• EXERCISE GOAL
All lines from the one containing "Given: Click the Subject heading field" through the end of the material below are to be printed exactly, both ends included, minus pictures.

• RECORDS TO PROCESS
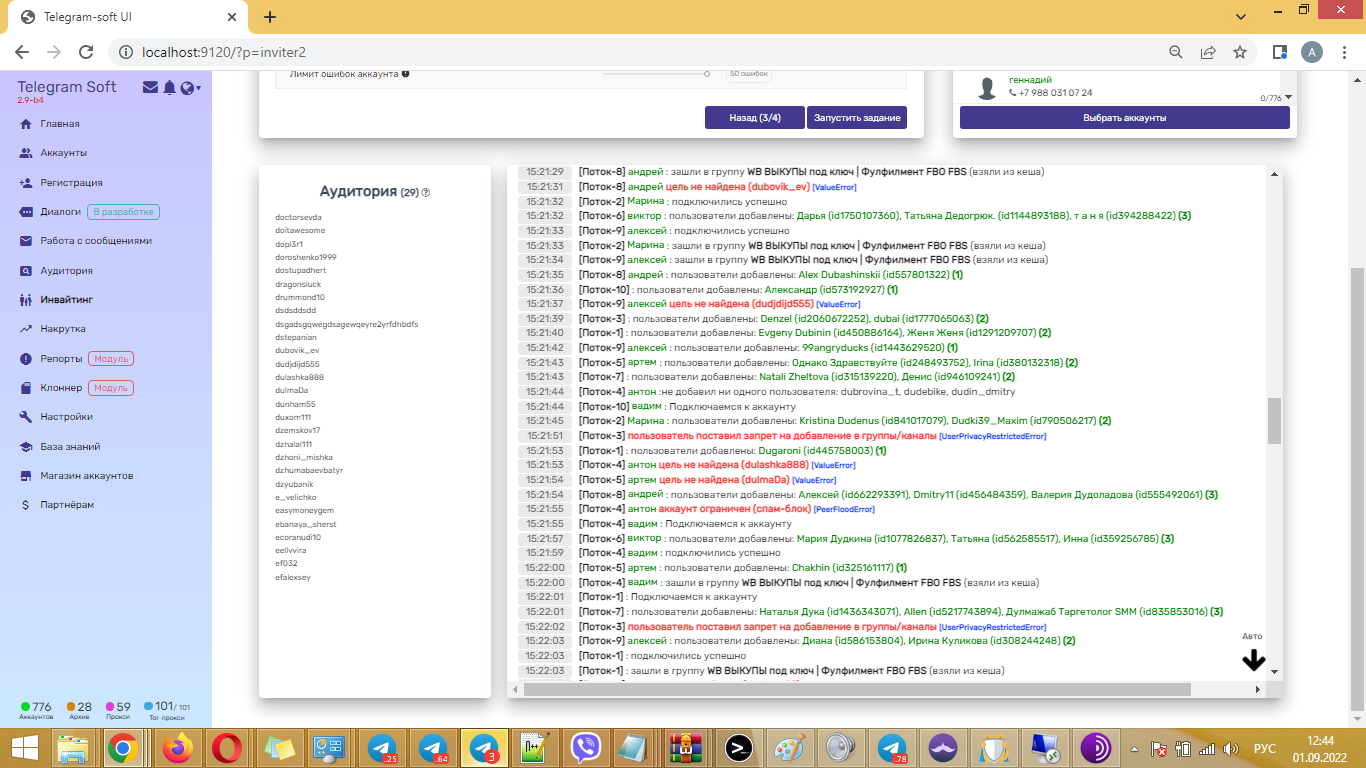Open the Аккаунты section

pos(63,153)

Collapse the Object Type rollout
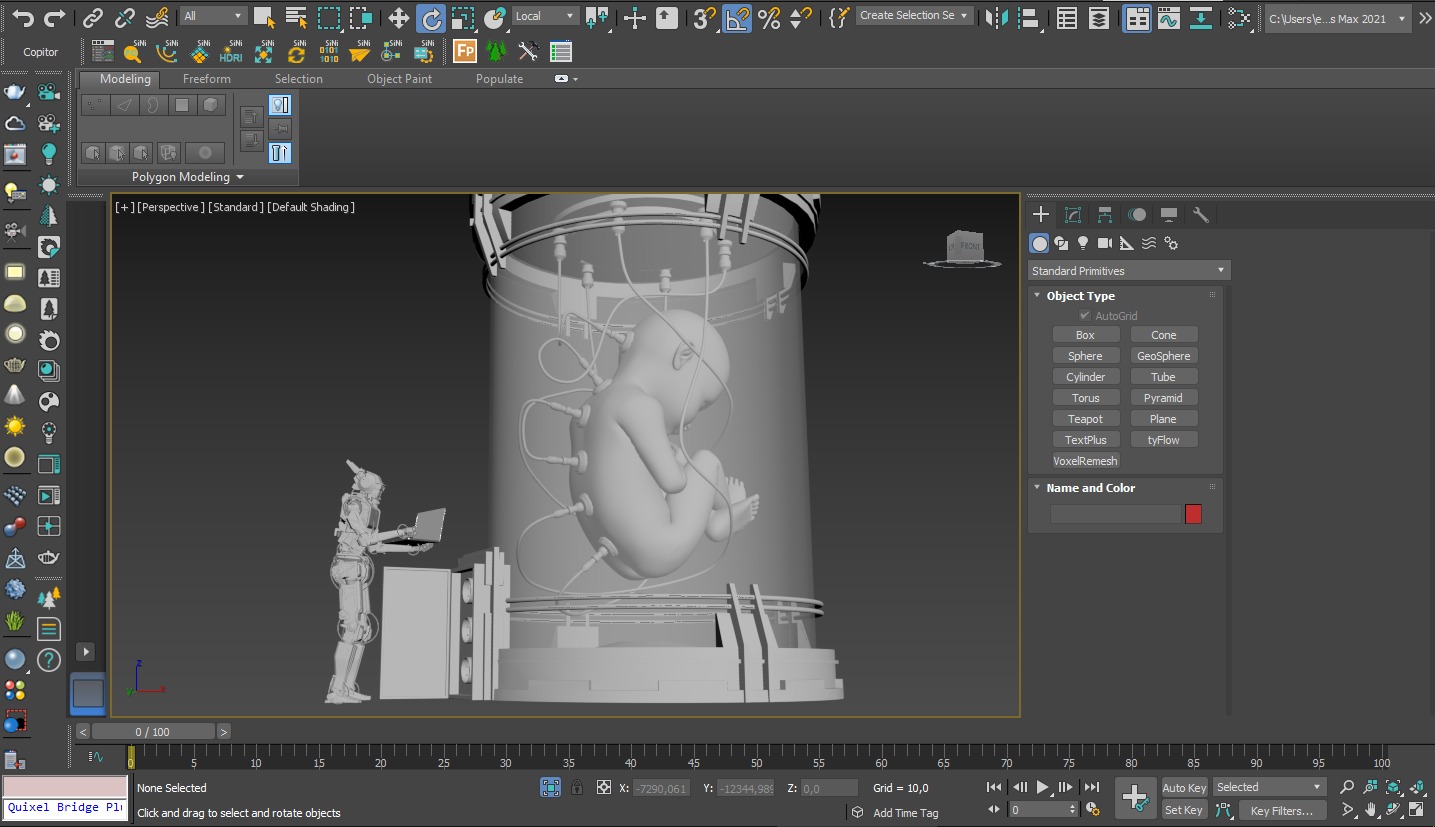(x=1037, y=296)
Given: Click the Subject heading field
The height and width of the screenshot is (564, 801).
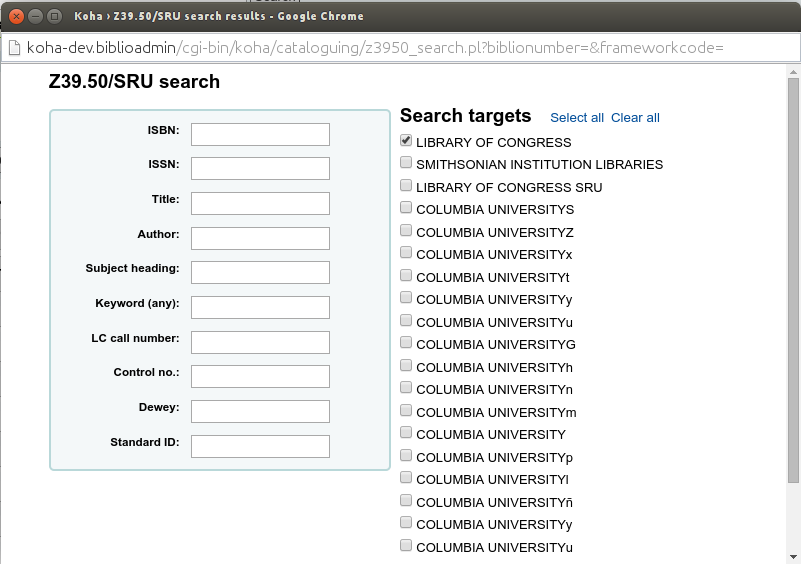Looking at the screenshot, I should [x=260, y=272].
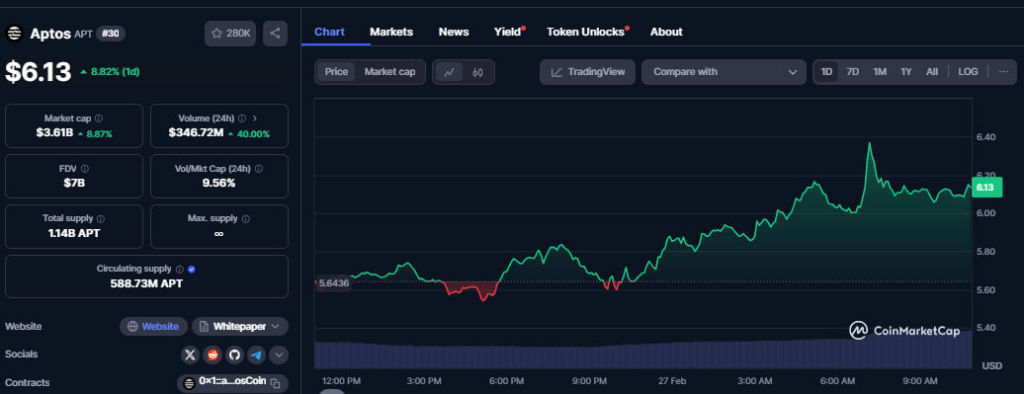This screenshot has width=1024, height=394.
Task: Enable LOG scale on chart
Action: [x=968, y=72]
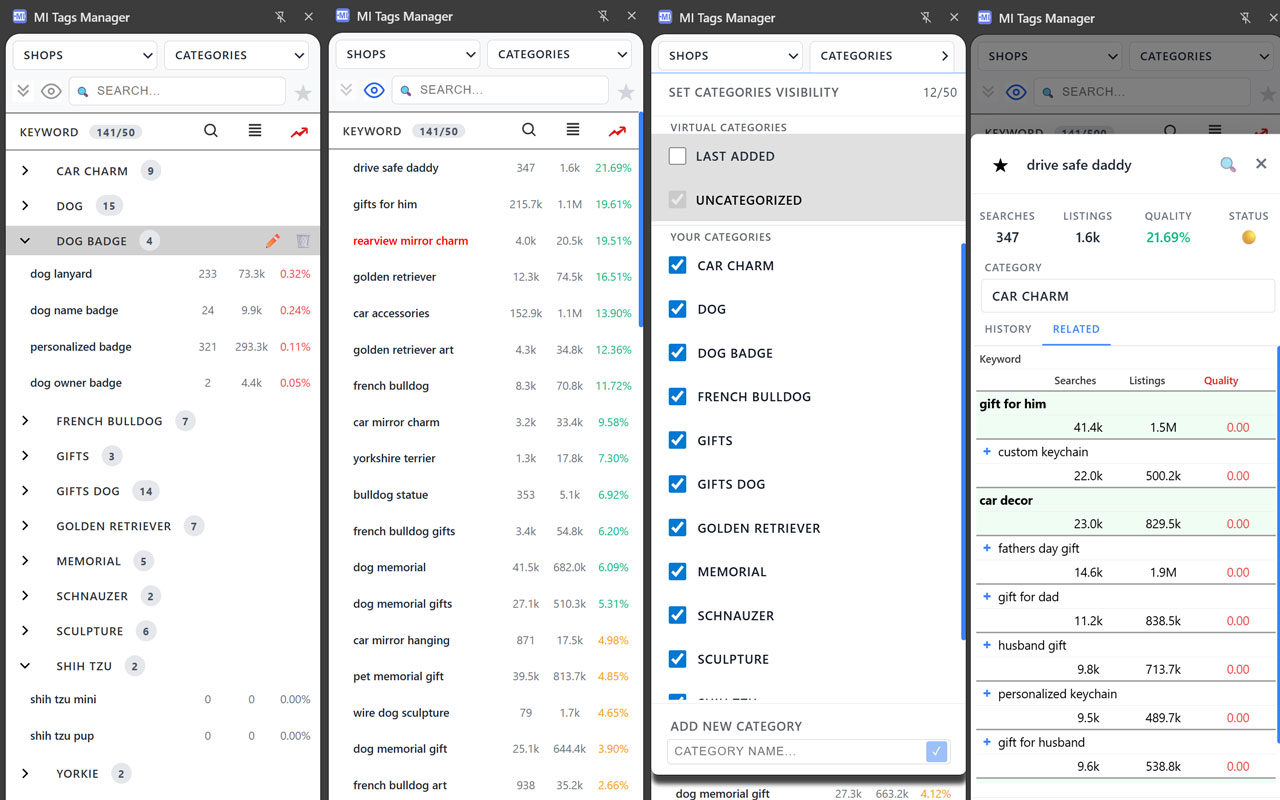
Task: Click the black star next to drive safe daddy
Action: 1000,166
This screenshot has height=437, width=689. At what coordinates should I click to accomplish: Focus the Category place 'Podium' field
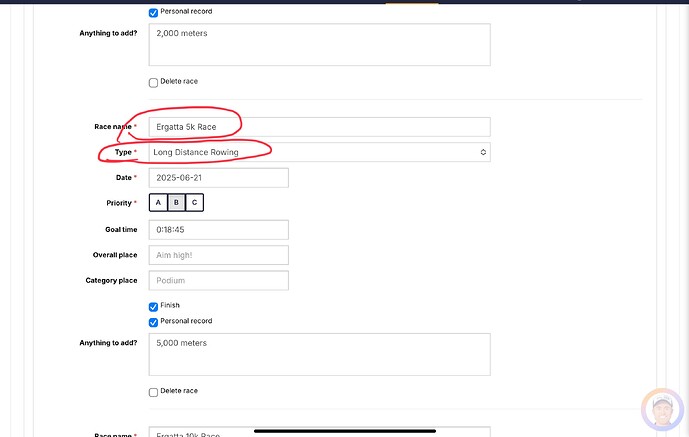coord(218,281)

• SOLUTION TO THE EXERCISE
Given: Click the Subject heading field
The height and width of the screenshot is (564, 801).
Looking at the screenshot, I should [x=260, y=272].
This screenshot has width=1024, height=394.
Task: Enable LOG scale on chart
Action: [x=968, y=72]
Task: Click the black star next to drive safe daddy
Action: 1000,166
This screenshot has height=437, width=689. At what coordinates should I click to accomplish: Focus the Category place 'Podium' field
coord(218,281)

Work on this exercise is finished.